- Theatrical release poster
- Spanish: Deseo
- Directed by: Gerardo Vera
- Screenplay by: Ángeles Caso
- Produced by: Andrés Vicente Gómez
- Starring: Leonor Watling; Leonardo Sbaraglia; Cecilia Roth; Emilio Gutiérrez Caba; Ernesto Alterio; María Vázquez; Jordi Bosch; Gloria Muñoz; Herbert Knaup; Rosa Mª Sardá; Norma Aleandro;
- Cinematography: Javier Aguirresarobe
- Edited by: Alejandro Lázaro
- Music by: Stephen Warbeck
- Production company: Lolafilms
- Distributed by: Lolafilms
- Release date: 25 October 2002;
- Country: Spain
- Language: Spanish

= Desire (2002 film) =

Desire (Deseo), also known as Beyond Desire, is a 2002 Spanish romantic drama film directed by Gerardo Vera from a screenplay by Ángeles Caso which stars Leonor Watling and Leonardo Sbaraglia.

== Plot ==
Set in Madrid in 1945, during the Francoist dictatorship, the plot follows the impossible romance between Elvira and Pablo. Elvira is a humble woman with allegiances to those vanquished in the Spanish Civil War (her father shot dead by the fascists and her husband Julio imprisoned) living with her sister Raquel and her mother. Pablo is an Argentine businessman of German descent and Nazi allegiances who is helping Nazis to flee to Argentina.

== Production ==
The screenplay was penned by novel screenwriter Ángeles Caso. A Lolafilms (Andrés Vicente Gómez) production, the film also had the participation of Antena 3 TV and Vía Digital. The score was authored by Stephen Warbeck, whereas Javier Aguirresarobe worked as cinematographer.
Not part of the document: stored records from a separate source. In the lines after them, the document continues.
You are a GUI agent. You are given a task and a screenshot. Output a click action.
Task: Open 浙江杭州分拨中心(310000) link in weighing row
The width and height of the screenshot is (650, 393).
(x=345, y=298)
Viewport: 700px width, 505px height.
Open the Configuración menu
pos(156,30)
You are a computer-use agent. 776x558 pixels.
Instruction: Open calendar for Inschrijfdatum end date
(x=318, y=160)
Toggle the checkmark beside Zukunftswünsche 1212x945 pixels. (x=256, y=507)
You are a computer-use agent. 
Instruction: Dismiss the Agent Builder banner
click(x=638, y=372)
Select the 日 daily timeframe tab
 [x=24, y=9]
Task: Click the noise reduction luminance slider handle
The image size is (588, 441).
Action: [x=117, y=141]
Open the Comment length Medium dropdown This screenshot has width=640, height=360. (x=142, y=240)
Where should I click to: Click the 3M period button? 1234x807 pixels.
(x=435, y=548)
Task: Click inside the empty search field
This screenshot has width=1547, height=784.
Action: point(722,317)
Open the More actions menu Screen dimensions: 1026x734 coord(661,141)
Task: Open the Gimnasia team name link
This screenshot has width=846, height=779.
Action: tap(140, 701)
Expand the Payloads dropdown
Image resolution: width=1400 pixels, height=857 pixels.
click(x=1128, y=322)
The bulk of the footage was shot in Madrid, with some scenes filmed in Galicia.

== Release ==
Distributed by Lolafilms Distribución, the film was theatrically released in Spain on 25 October 2002.

== Reception ==
Jonathan Holland of Variety considered that the "good-looking political romancer" features a "solid script", which "sidesteps the obvious pitfalls, and the luminous screen presence of Leonor Watling suffuses the whole with warmth and tenderness".

Ángel Fernández-Santos of El País considered that despite a good start and a compelling exterior sketch of the characters, the two leads and their romance end up losing steam, "bound by the corset of two inert, empty, dead characters".